Hampton greets Rogers at the door. He immediately begins pulling pages from the file, glancing at them, and dropping them to the floor. After skimming, skipping, and discarding pages, he pronounces, “Damn you, it’s good!” Hampton is distracted by a sound outside. He says it is the titular banshee, “The spirits of women who roam the woods the night someone is to die.”
Hampton challenges Rogers to go outside and have a look. He humors the old drunk and walks into the woods. And walks and walks. He sees nothing for 2 1/2 minutes which, in TV time, is enough to hike the Pacific Crest Trail. Then he sees the woman in white. She gazes past Rogers to the house. “Is he in there now,” she asks. “The great animal who walks on two legs.
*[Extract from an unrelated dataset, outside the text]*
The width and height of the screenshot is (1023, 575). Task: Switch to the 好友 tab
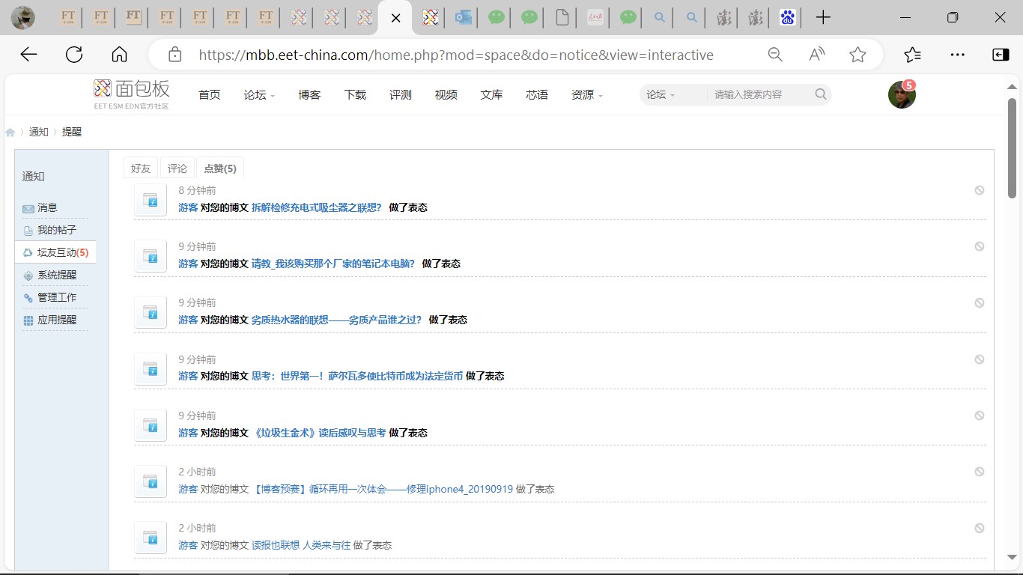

He stays, all others go. Girls are his napkins, women his midnight feast.”
I started transcribing, thinking it would eventually pay off. She droned on for 5 minutes which, in TV time, is enough to hike the Pacific Crest Trail twice. She tells Rogers to go back to the house and send Hampton out.
Blah blah blah.
There is just nothing interesting here to grab onto. The performances were fine. If you want to see a foppish Peter O’Toole chewing the scenery in pair of knickers, this is your lucky day. Me, I just found him annoying. Charles Martin Smith is solid as always. He has shown up on Twilight Zone, Tales from the Crypt, and Outer Limits and always delivered.
I could even imagine the story working on film, but it just was not well-adapted. The long walk into the woods and the long scene with the banshee were excruciating. There were some mind games between the two men which could have been a fun duel, but that too is painful to watch. Finally the last scene is just squandered. An unknown entity rattling the doorknob, if properly set up, is a classic. To be fair, that did create a tiny bit of suspense. However, Rogers fleeing up the stairs for a freeze frame and fade to black was just an utter nothing. It could have been worse — in the short story, Rogers literally jumps into bed and pills the covers over his head.
- Nothing to see here.
- Thus endeth RBT.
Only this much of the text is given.